Stated problem A
How many items does word_tokenize return for the sample sentence in the nltk4r README?
Stated problem B
Which distinct part-of-speech tags appear in the tagged output shown in the nltk4r README?
Stated problem C
Pick up the nltk4r README from its last line and carry on with it.

Supplied text
----
Python’s Natural Language Toolkit for R.
First install the package.
# install.packages("remotes")
remotes::install_github("news-r/nltk4r")
You are advised to make use of a virtual environment.
# replace with path of your choice
my_env <- "./env"
# create a virtual environment (tested on unix)
args <- paste("-m venv", my_env)
system2("python3", args)
# force reticulate to use env
reticulate::use_virtualenv(my_env, required = TRUE)
# install gensim & scikit-learn in environment
nltk4r::install_nltk(my_env)
Then download the necessary datasets.
nltk4r::download_datasets("all")
Now you’re set, you can import the library and get started.
This is a basic example which shows you how to solve a common problem:
library(nltk4r)
# from Wikipedia
str <- paste(
"R is a programming language and free software environment",
"for statistical computing and graphics supported by the R Foundation",
"for Statistical Computing."
)
# tokenize
(tokens <- word_tokenize(str))
#> List (23 items)
# Parts of speech
pos_tag(tokens, to_r = TRUE) # titdy R data structure
#> # A tibble: 23 x 2
#> word tag
#> <chr> <chr>
#> 1 R NNP
#> 2 is VBZ
#> 3 a DT
#> 4 programming JJ
#> 5 language NN
#> 6 and CC
#> 7 free JJ
#> 8 software NN
#> 9 environment NN
#> 10 for IN
#> # … with 13 more rows
pos <- pos_tag(tokens)
# Identify named entity
chunks <- ne_chunk(pos)
# convert to text
txt <- nltk_text(tokens)
# generate
txt$generate()
#> for Statistical Computing . and graphics supported by the R Foundation
#> for Statistical Computing . R Foundation for Statistical Computing .
#> software environment for statistical computing and graphics supported
#> by the R Foundation for Statistical Computing . Statistical Computing
#> . computing and graphics supported by the R Foundation for Statistical
#> Computing . by the R Foundation for Statistical Computing . Foundation
#> for Statistical Computing . the R Foundation for Statistical Computing
#> . for statistical computing and graphics supported by the R Foundation
#> for Statistical Computing . statistical computing and graphics
#> supported by the R Foundation for Statistical Computing . the
Classify gender based on last letter in name using naive bayes classifier, from the book
# load data
first_names <- first_names(to_r = TRUE)
# extract last letter as feature
gender_feature <- function(nms){
nms <- substr(nms, nchar(nms), nchar(nms))
purrr::map(nms, function(x){
list(
last_letter = x
)
})
----
Dataset entries

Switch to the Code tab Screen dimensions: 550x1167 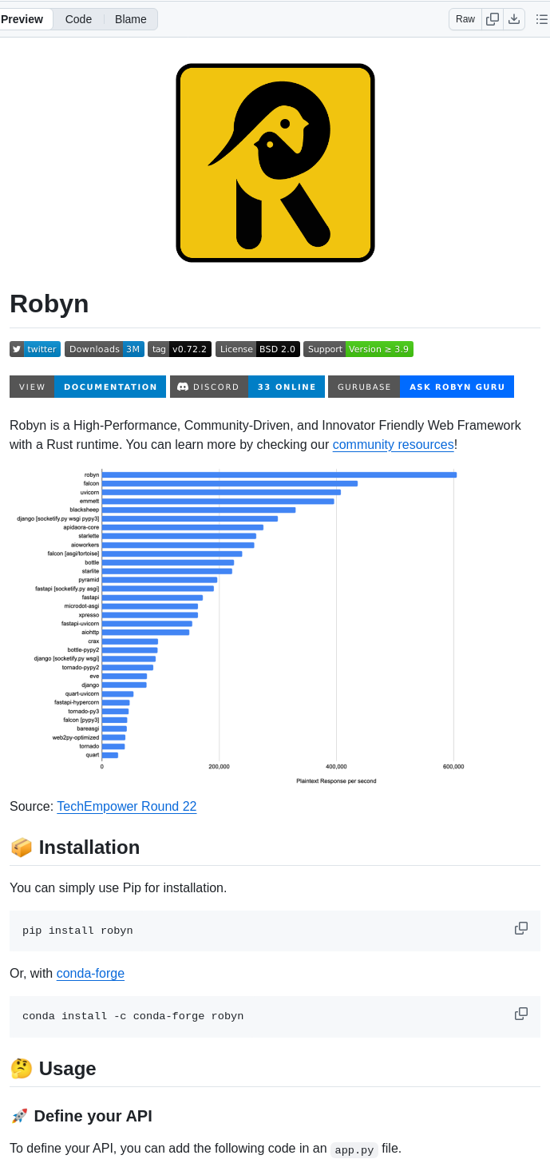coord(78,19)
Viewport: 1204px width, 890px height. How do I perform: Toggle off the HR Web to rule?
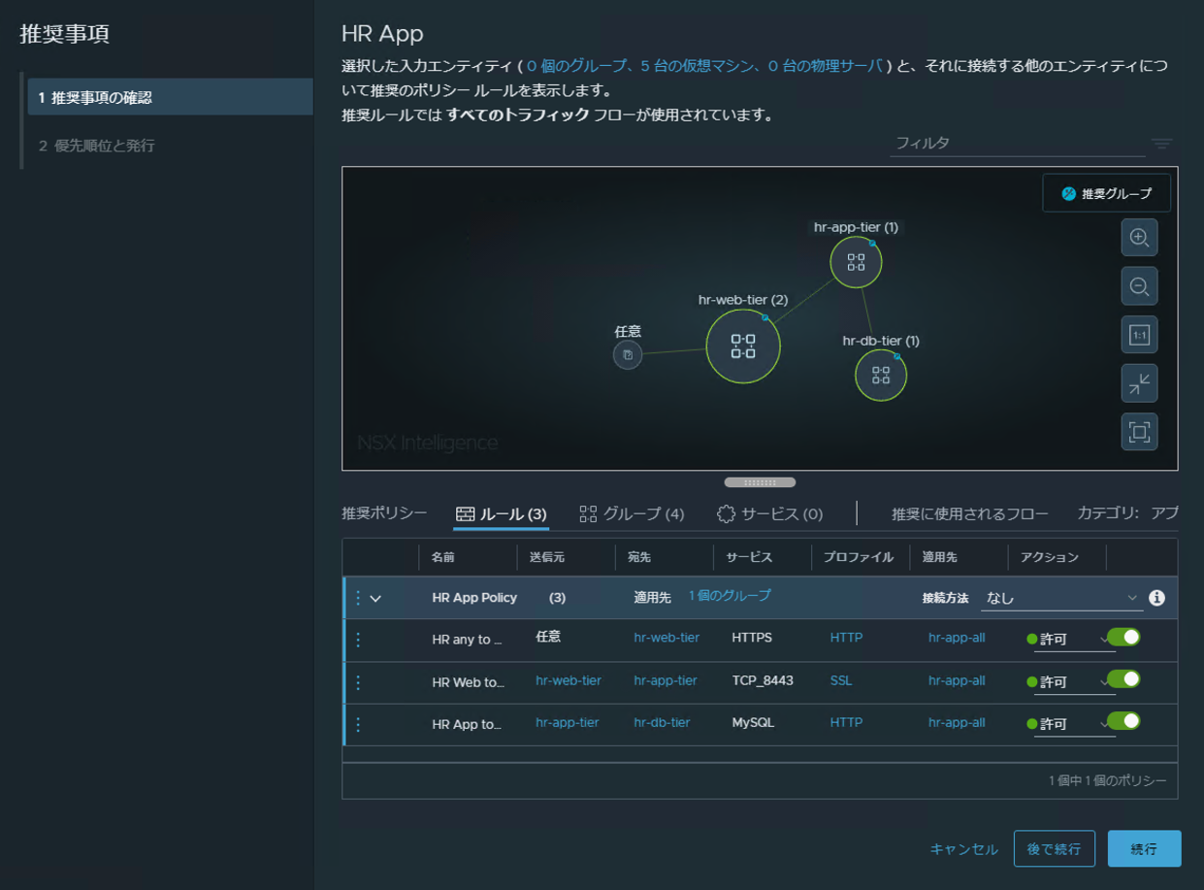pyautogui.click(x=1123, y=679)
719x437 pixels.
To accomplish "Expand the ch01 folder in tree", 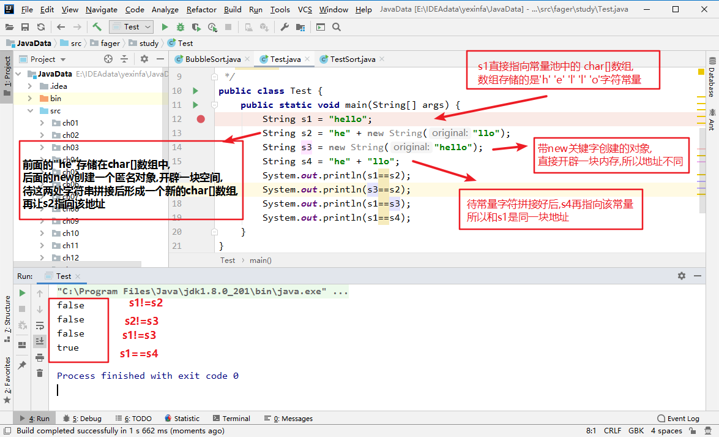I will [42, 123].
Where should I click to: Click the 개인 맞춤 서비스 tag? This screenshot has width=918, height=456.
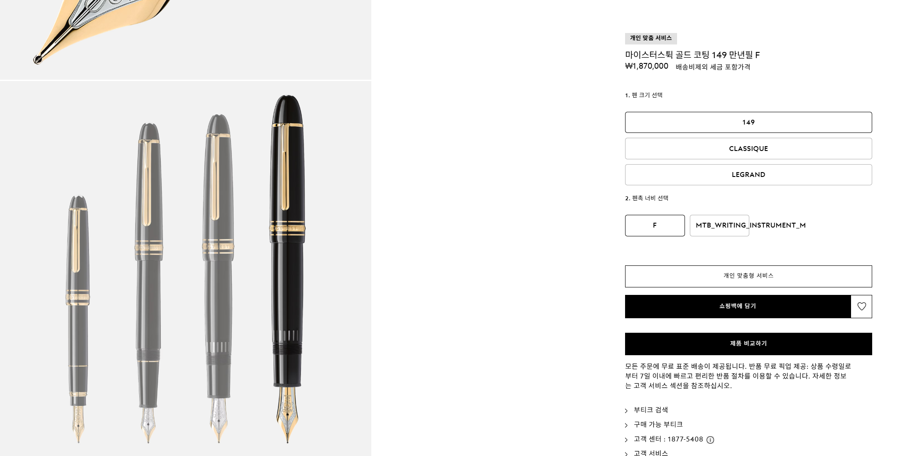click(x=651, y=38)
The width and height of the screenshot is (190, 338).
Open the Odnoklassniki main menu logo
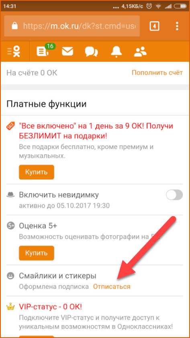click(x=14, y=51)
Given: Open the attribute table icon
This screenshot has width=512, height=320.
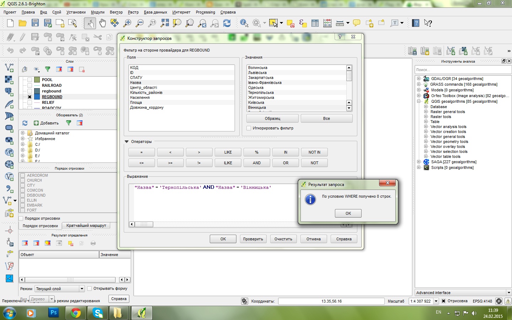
----
Exercise answer A
23 items.

Exercise answer B
NNP, VBZ, DT, JJ, NN, CC, IN

Exercise answer C
}
features <- gender_feature(first_names$name)
feature_set <- purrr::map2(features, first_names$gender, function(g, l){
list(
g, l
)
})
# split train test
train <- list()
test <- list()
for(i in 1:length(feature_set)){
draw <- sample(1:2, 1)
if(draw == 1)
train <- append(train, list(feature_set[[i]]))
else
test <- append(test, list(feature_set[[i]]))
}
classifier <- train_bayes_classifier(train)
classifier$classify(gender_feature("Neo")[[1]])
#> male
classifier$classify(gender_feature("Sara")[[1]])
#> female
classify_accuracy(classifier, test)
#> 0.7550970277573078
classifier$show_most_informative_features(5L)
#> None
The last letter of the name is not the best feature we can extract.
# load data
first_names <- first_names(to_r = TRUE)
# extract last letter as feature
gender_feature <- function(nms){
suffix1 <- substr(nms, nchar(nms)-2, nchar(nms))
suffix2 <- substr(nms, nchar(nms)-3, nchar(nms))
purrr::map2(suffix1, suffix2, function(x, y){
list(
suffix1 = x,
suffix2 = y
)
})
}
features <- gender_feature(first_names$name)
feature_set <- purrr::map2(features, first_names$gender, function(g, l){
list(
g, l
)
})
# split train test
train <- list()
test <- list()
for(i in 1:length(feature_set)){
draw <- sample(1:2, 1)
if(draw == 1)
train <- append(train, list(feature_set[[i]]))
else
test <- append(test, list(feature_set[[i]]))
}
classifier <- train_bayes_classifier(train)
classifier$classify(gender_feature("Katheryn")[[1]])
#> female
classifier$classify(gender_feature("Mitch")[[1]])
#> male
classify_accuracy(classifier, test)
#> 0.7662404092071611
classifier$show_most_informative_features(5L)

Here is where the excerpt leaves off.